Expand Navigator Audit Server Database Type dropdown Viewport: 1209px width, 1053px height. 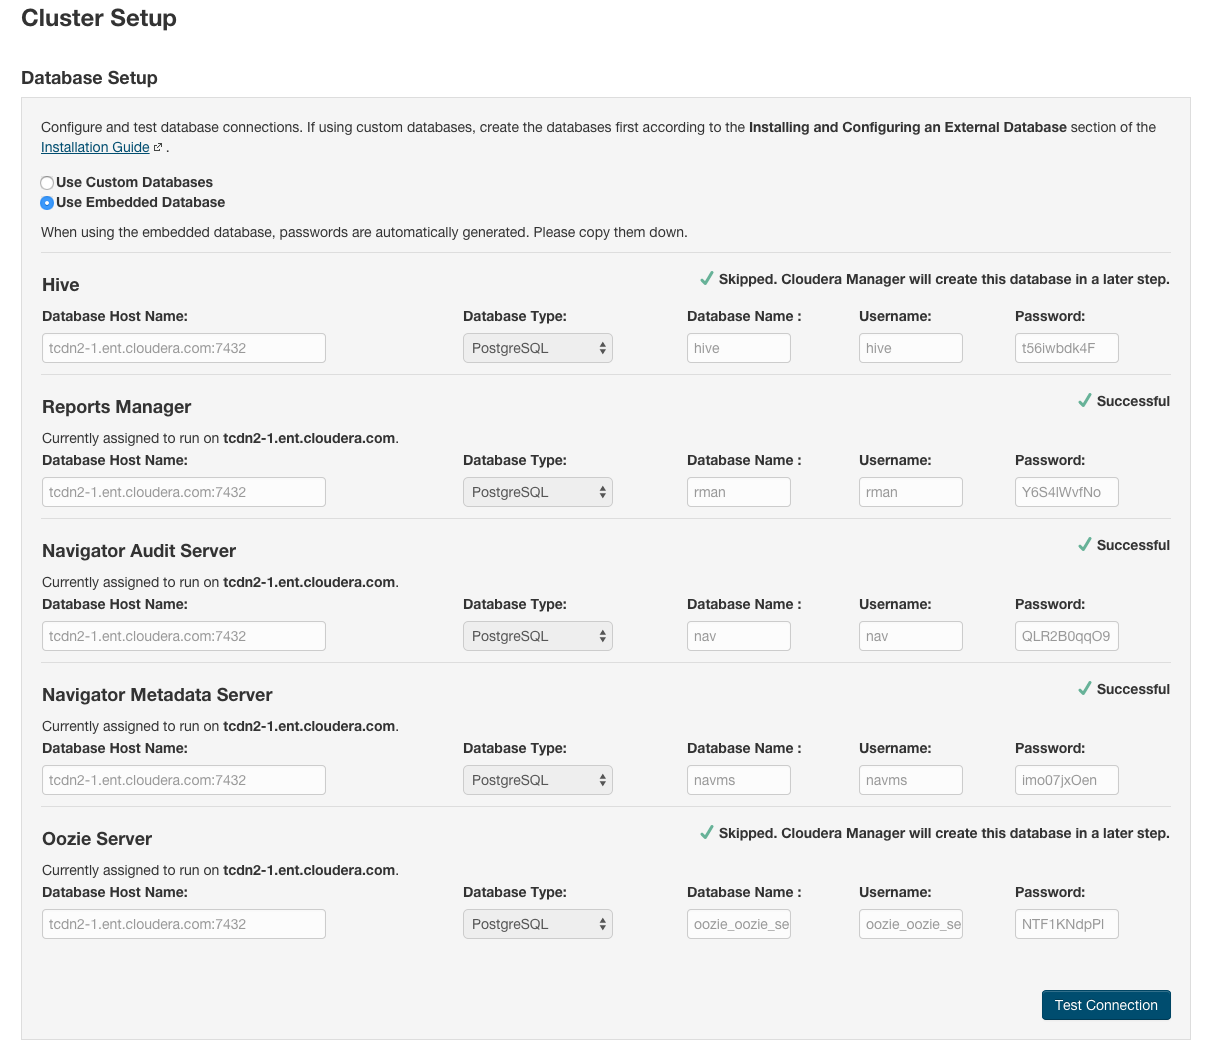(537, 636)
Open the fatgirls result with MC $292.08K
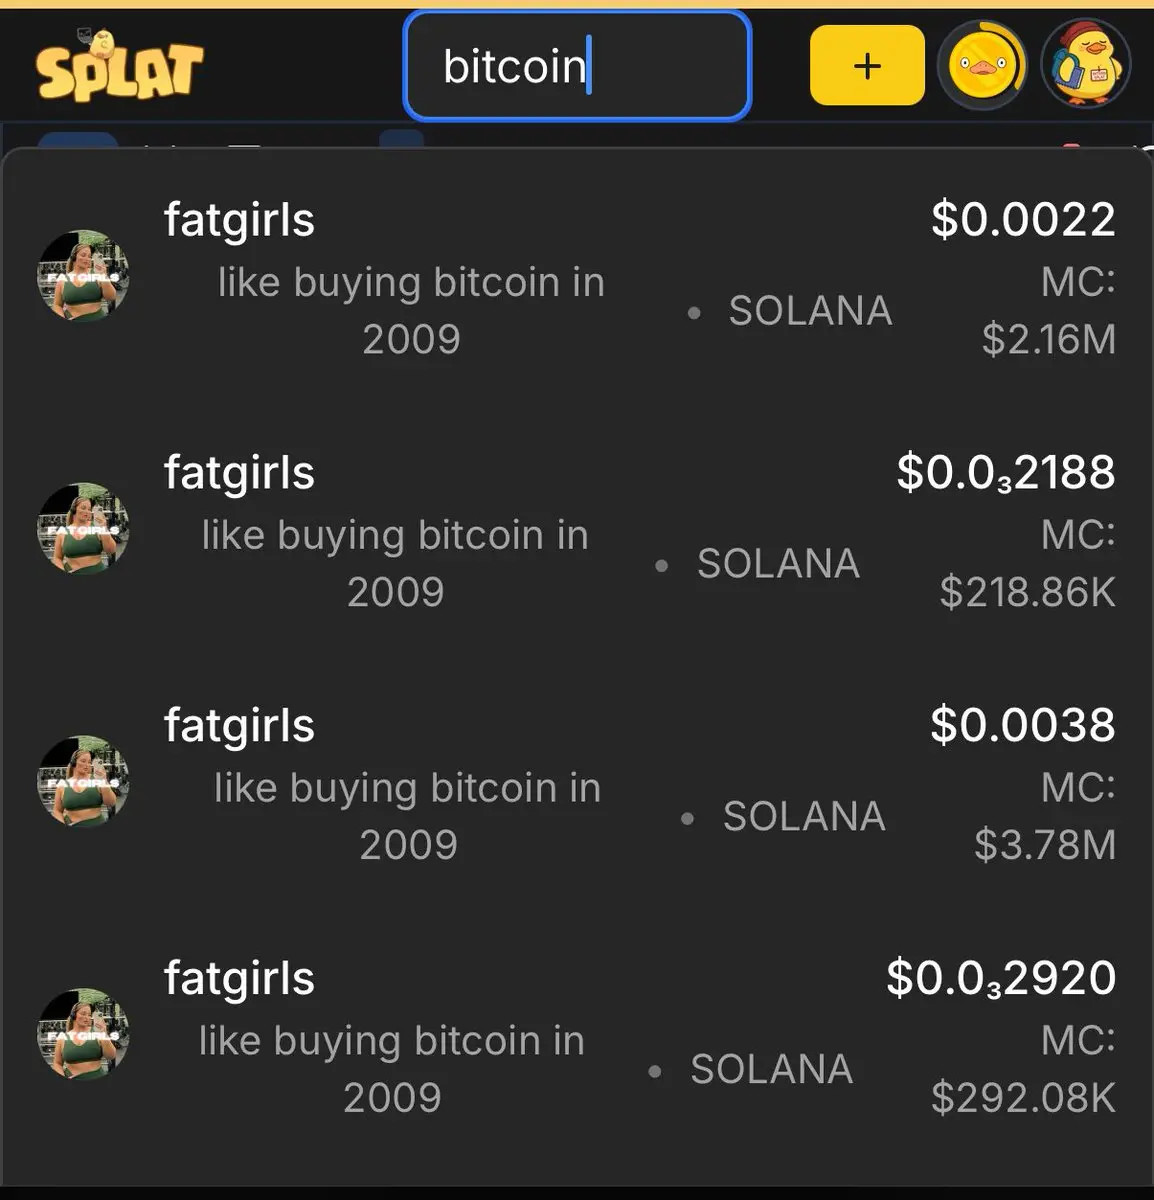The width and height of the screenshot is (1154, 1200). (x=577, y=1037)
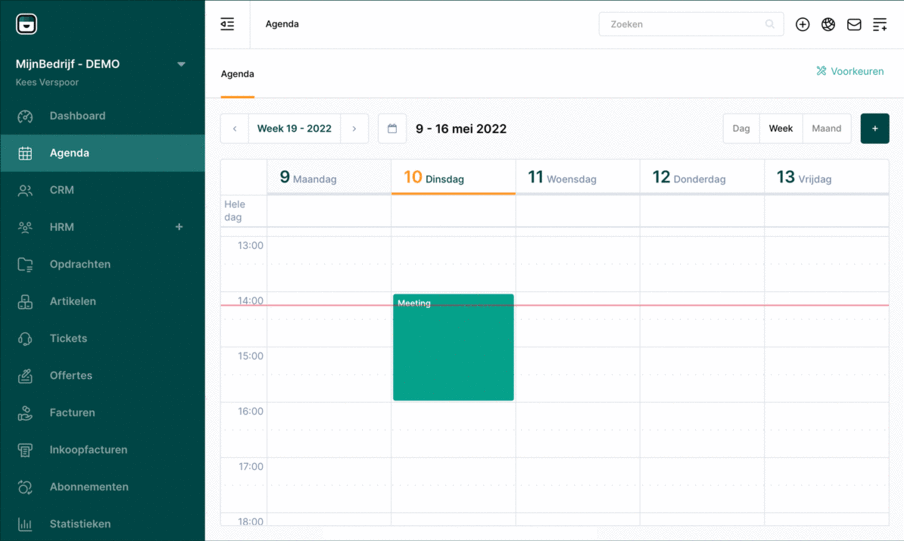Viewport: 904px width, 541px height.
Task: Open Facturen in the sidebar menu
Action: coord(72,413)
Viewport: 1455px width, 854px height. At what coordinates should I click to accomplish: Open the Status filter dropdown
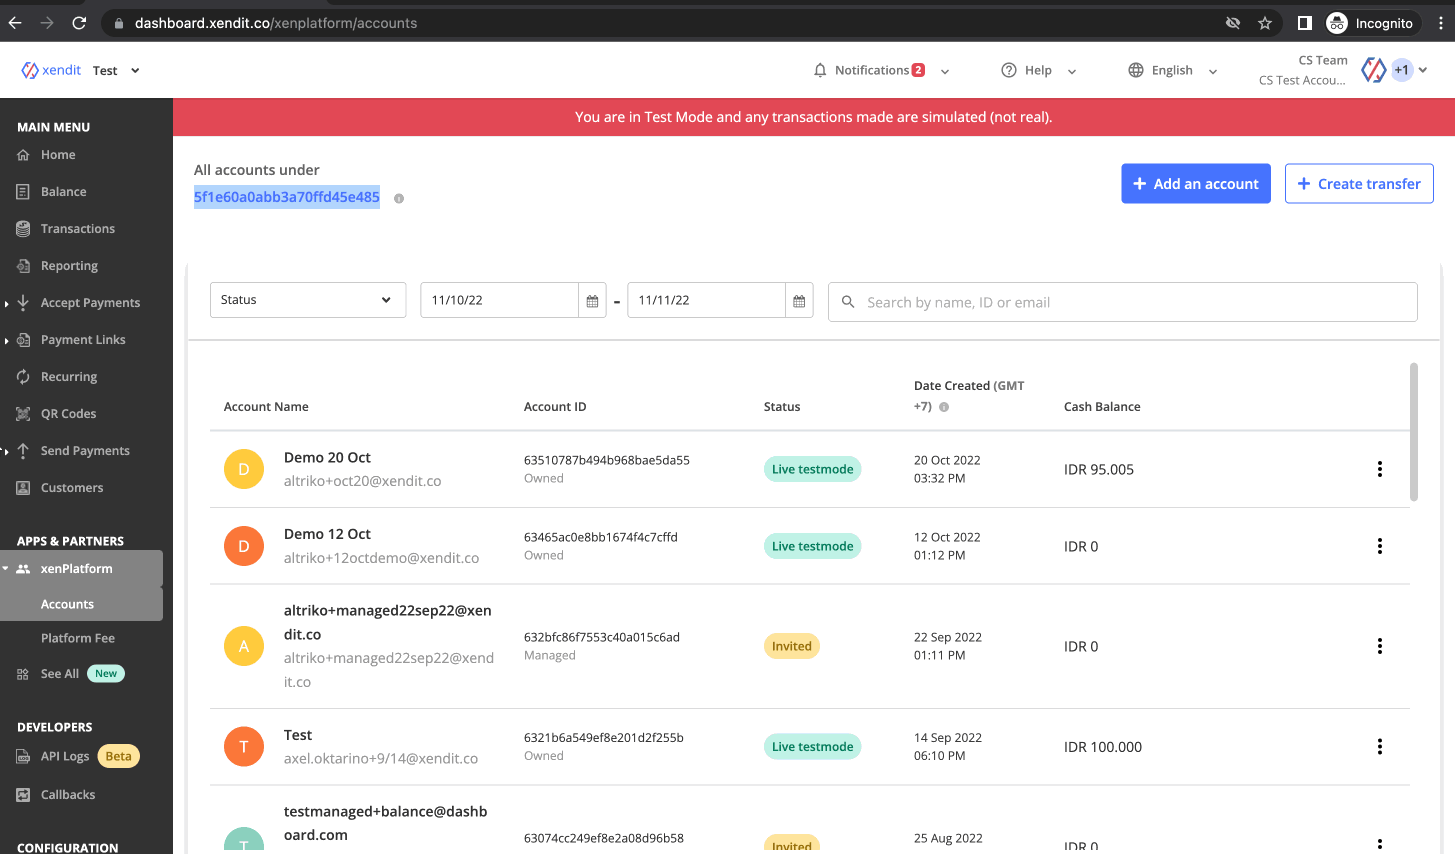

--- --- ---

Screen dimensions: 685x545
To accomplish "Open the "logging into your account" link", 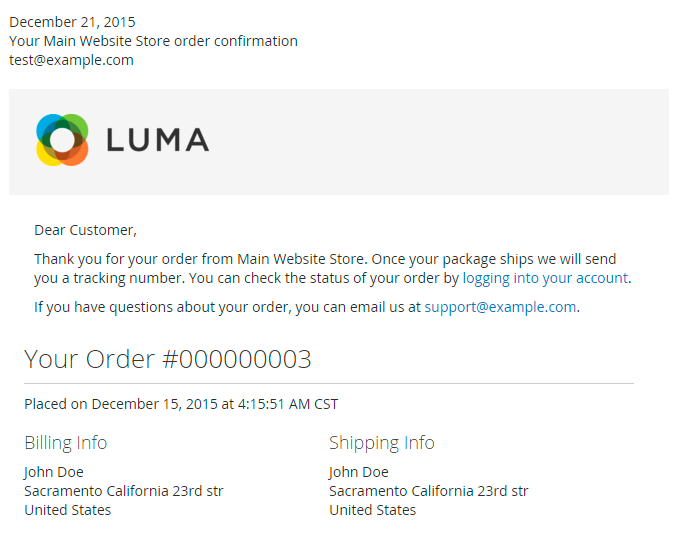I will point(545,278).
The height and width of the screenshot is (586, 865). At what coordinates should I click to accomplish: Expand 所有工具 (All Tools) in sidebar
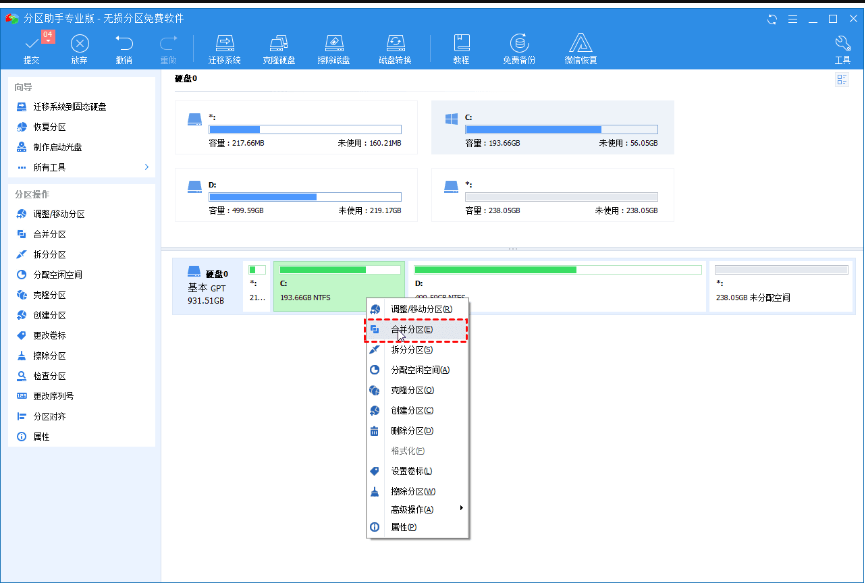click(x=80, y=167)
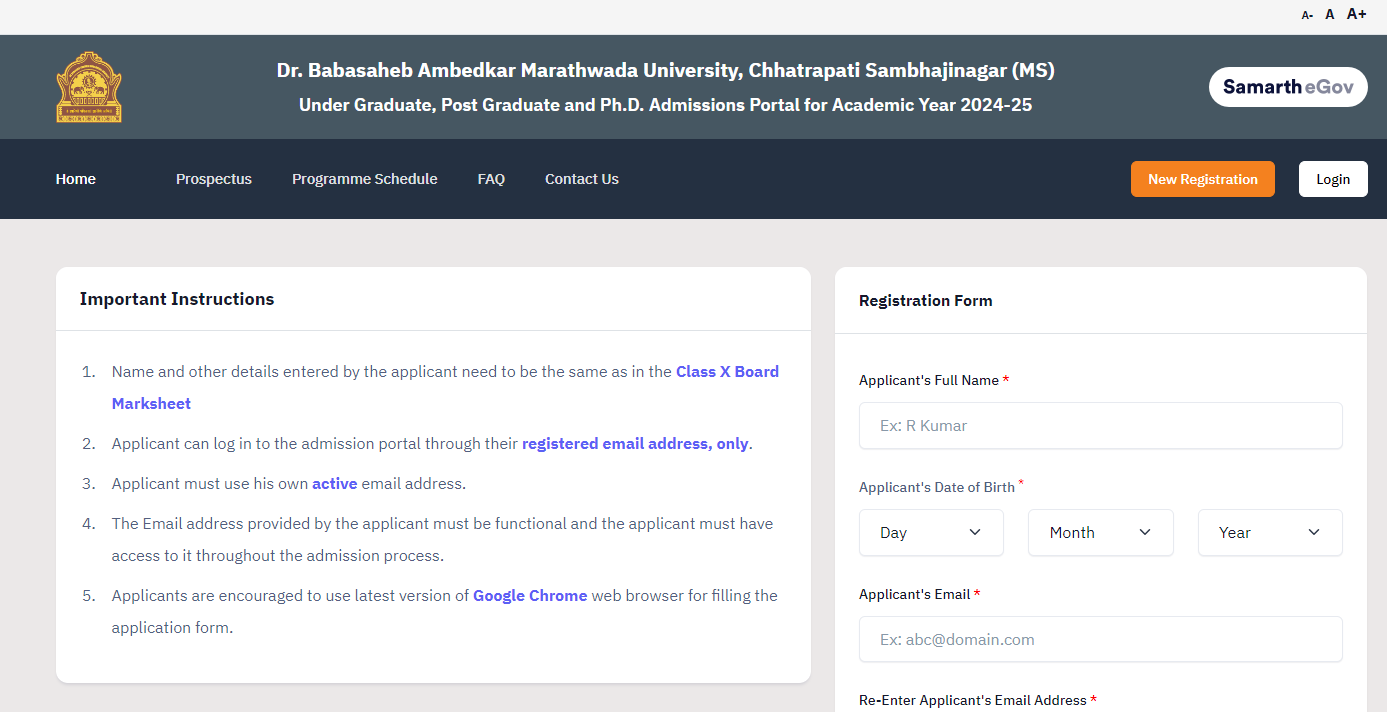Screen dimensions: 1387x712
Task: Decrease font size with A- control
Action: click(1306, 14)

--- --- ---

#### [Aim of the task]
Going by the data above, the answer is exactly the lines from the one holding "Open the fatgirls result with MC $292.08K" to the one holding "Viewport: 1455px width, 854px", both kept, with the pictures left out.

#### [Result]
Open the fatgirls result with MC $292.08K
The width and height of the screenshot is (1154, 1200). (x=577, y=1037)
Viewport: 904px width, 541px height.
Task: Open Facturen in the sidebar menu
Action: coord(72,413)
Viewport: 1455px width, 854px height. At what coordinates should I click to accomplish: Open the Status filter dropdown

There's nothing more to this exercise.